Où s'arrêtent les obligations de prise en charge par un département au titre de l'aide sociale à l'enfance (ASE) ? Une décision du Conseil d'Etat en date du 27 décembre 2017, concernant le conseil départemental de Seine-et-Marne, apporte à cette question une réponse très extensive. Dans cette affaire, M.B, de nationalité ivoirienne et né officiellement le 10 septembre 2001, entre irrégulièrement en France en 2017, sans famille connue ni ressources. Une décision du juge des enfants du tribunal de grande instance de Meaux du 29 juin 2017 le confie, en tant que mineur non accompagné, aux services de l'ASE du département de Seine-et-Marne, jusqu'au 29 juin 2018. Il est alors pris en charge par une association, qui assure son hébergement en hôtel. Mais, à partir de là, les choses ne se passent pas comme prévu.

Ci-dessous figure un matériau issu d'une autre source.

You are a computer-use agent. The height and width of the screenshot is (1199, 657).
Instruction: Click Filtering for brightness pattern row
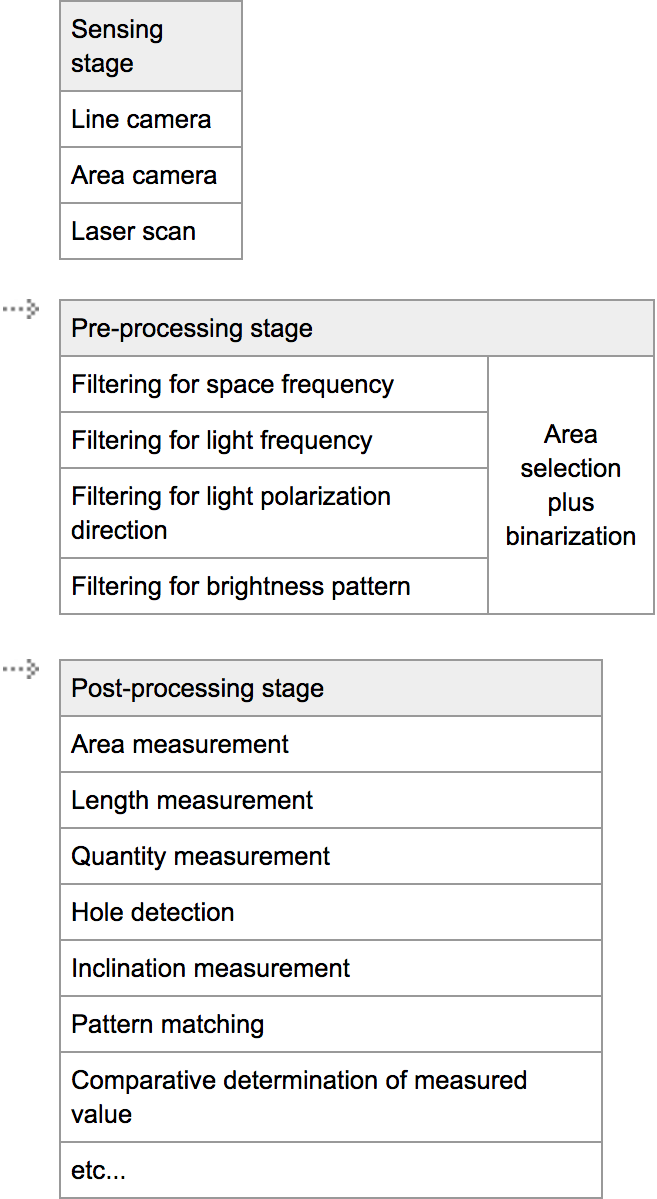(274, 586)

Age réel et obligation de quitter le territoire français

"A la suite d'incidents graves à l'encontre notamment d'une chef de service de cette association", M.B est placé en garde à vue du 4 au 6 octobre 2017, avec six autres jeunes pris en charge par l'association. A cette occasion, un constat médical, établi sur réquisition judiciaire par un médecin de l'unité médico-judiciaire du Grand hôpital de l'Est francilien, conclut que "l'âge physiologique de l'intéressé était supérieur à 18 ans, et probablement supérieur ou égal à 19 ans". Par arrêté du 6 octobre 2017, le préfet de Seine-et-Marne prononce à l'encontre de M.B une obligation de quitter le territoire français (OQTF), assortie d'une interdiction de séjour de trois ans. Le 12 octobre, le président du conseil départemental, qui a demandé au juge des enfants la mainlevée du placement, décide de mettre fin à la prise en charge de M.B, qui saisit alors le tribunal administratif de Melun.

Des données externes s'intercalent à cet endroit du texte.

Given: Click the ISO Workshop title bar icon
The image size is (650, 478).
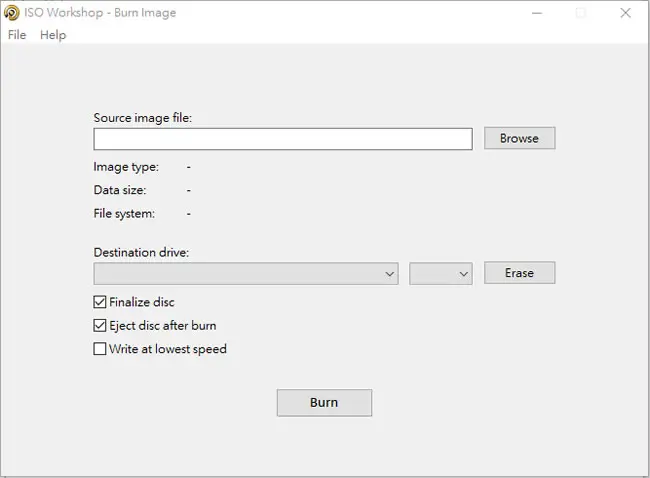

L'examen médical n'a pas a être pris en compte

Le 20 octobre, le juge des référés du tribunal administratif enjoint au président du conseil départemental de proposer à M.B "une solution d'hébergement, incluant le logement et la prise en charge des besoins alimentaires quotidiens de l'intéressé, dans un délai de 48 heures à compter de la notification de son ordonnance, sous astreinte de 50 euros par jour de retard". Le département saisit alors le Conseil d'Etat pour faire annuler cette ordonnance.
Dans sa décision du 27 décembre 2017, le Conseil d'Etat rejette cette demande, en faisant valoir plusieurs éléments. Tout d'abord, il constate que M.B reste à ce jour confié au service de l'ASE du département par décision du juge des enfants, "qui l'a regardé comme mineur et n'a pas prononcé la mainlevée de la mesure". En outre, par une ordonnance du 31 octobre 2017, le juge des tutelles du tribunal de grande instance de Meaux, estimant que l'intéressé est mineur, a ouvert à son égard une tutelle, qu'il a déférée au président du conseil départemental. Aussi, "le département ne peut utilement se prévaloir des conclusions tirées de l'examen médical de l'intéressé quant à son âge physiologique vraisemblable, non plus que de la circonstance qu'une obligation de quitter le territoire français a été prise à son égard".

Une obligation de prise en charge des besoins élémentaires

Ensuite, le Conseil d'Etat juge que, du fait de la décision de mettre fin à sa prise en charge par l'ASE, "M. B, qui n'a pas de famille en France et est dépourvu de ressources, s'est trouvé sans abri, dans une situation de très grande précarité et vulnérabilité". Aussi, "si les faits auxquels M. B a participé le 28 septembre 2017 justifient qu'il ne soit plus pris en charge par la structure à laquelle, jusque-là, il avait été confié, ils ne font pas obstacle à toute forme de mise à l'abri permettant de prendre en charge ses besoins élémentaires en ce qui concerne l'hébergement et l'alimentation", d'autant plus que l'intéressé n'a pas adopté depuis lors un comportement qui s'y opposerait.
D'autre part, "il ne résulte pas de l'instruction qu'aucune solution de ce type ne puisse être trouvée par le département de Seine-et-Marne, en dépit de l'augmentation du nombre de mineurs dont il a la charge".

Références : Conseil d'Etat, 1e et 6e chambres réunies, décision n°415436 du 27 décembre 2017, conseil départemental de Seine-et-Marne, M.B.